ANS:  If you restrict your effort to discover new music to boring pop-schlock on playlist radio and the muzak at K-Mart, it does mostly sound alike.  Worse, the bean-counters at the big music publishers and distributors have gotten it all down to a dystopian econometric algorithm of hooks and catch phrases.  If you listen a bit to promoted hits, most of them lack an actual discernible melody.  All they are is a string of hooks and psychometrically-validated snippets strung together to create the illusion of music.  Most devolve down to a sing-song cadence not far dissimilar to what 5 year-olds drone on the play-yard.  The more mainstream "popular" an artist is, the more and more indistinguishable is each successive "hit" promoted to mass sound (as distinct from music) outlets.  It is no longer "music" per se but "product", much the same that the corporate over-class foists upon the consuming public (visions of sheeple grazing at McDarnold's intrude at this point).  At another extreme of clone-ish music is most of what is electronically mass-produced for the dance club and rave scene, so dominated by what sounds like a single universal drum machine track.  But even here, there are pearls to be discovered.

Fortunately, there is still a surprisingly vast world of new music these past couple decades that has given birth to dozens of new concepts and genres.  "Pop" does not even begin to encompass the amazing range and variety of music available to the audiophile of today.  I offer the following as a tiny hit of "pop" tunes (broadly speaking) as pudding proof.  All are easily find-able on the Net...   in no order of preference ...
• Music is My Drug  by Techno Squirrels
• Calgary  by Bon Iver
• Devastator  by Catfish Haven
• Jerk It   by  Thunderheist
• Breathe  by Télépopmusik
• Sonne  by Rammstein (Russian-language version recommended)
• Each Time You Fall In Love  by Cigarettes After Sex
• Rise  by Samantha James (Sade meets Astrud Gilberto meets Basia with perfect diction)
• Look Like That  by Sneaks
• I Got It   by Marian Hill (Rolling Stone Sperry Session on YouTube)
• Schnitz!   by  Dorfmeister vs.

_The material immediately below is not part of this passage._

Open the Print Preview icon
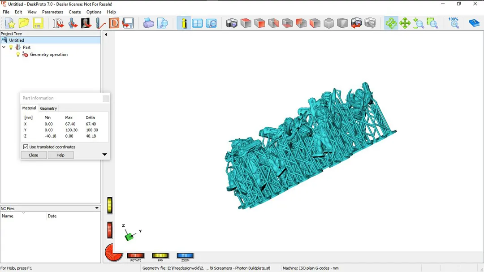The height and width of the screenshot is (272, 484). pyautogui.click(x=163, y=23)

Madrid De Los Austrias (LoungeMasters Music Video)
• Arabian   by  gusgus (KEXP Lively Session)
• John Lee Huber (Radio Edit)    by TOSCA
• Beautiful Things (DJ Tiesto Mix)    by Andain feat. DJ Tiesto
• Hey Now    by London Grammar (album vers. & KEXP live session on YouTube)
• Tricky Tricky (Salem's remix)    by  Röyksopp
• That's Not My Name   by  The Ting Ting's
• Sirens of the Sea    by  OceanLab (Above & Beyond)
• Stof    by Eefje de Visser (MV on YouTube)
• Crystalfilm (EP version)   by Little Dragon
• Crave You: Adventure Club Dubstep Remix   by  Flight Facilities feat. Giselle

Pop music sounds alike???  Surely this was a rhetorical question. 

'Nuff said.


@inna  yours is a Beautiful illustration of the @chayro point made a day-two ago that you cannot say ANYTHING without being ridiculed!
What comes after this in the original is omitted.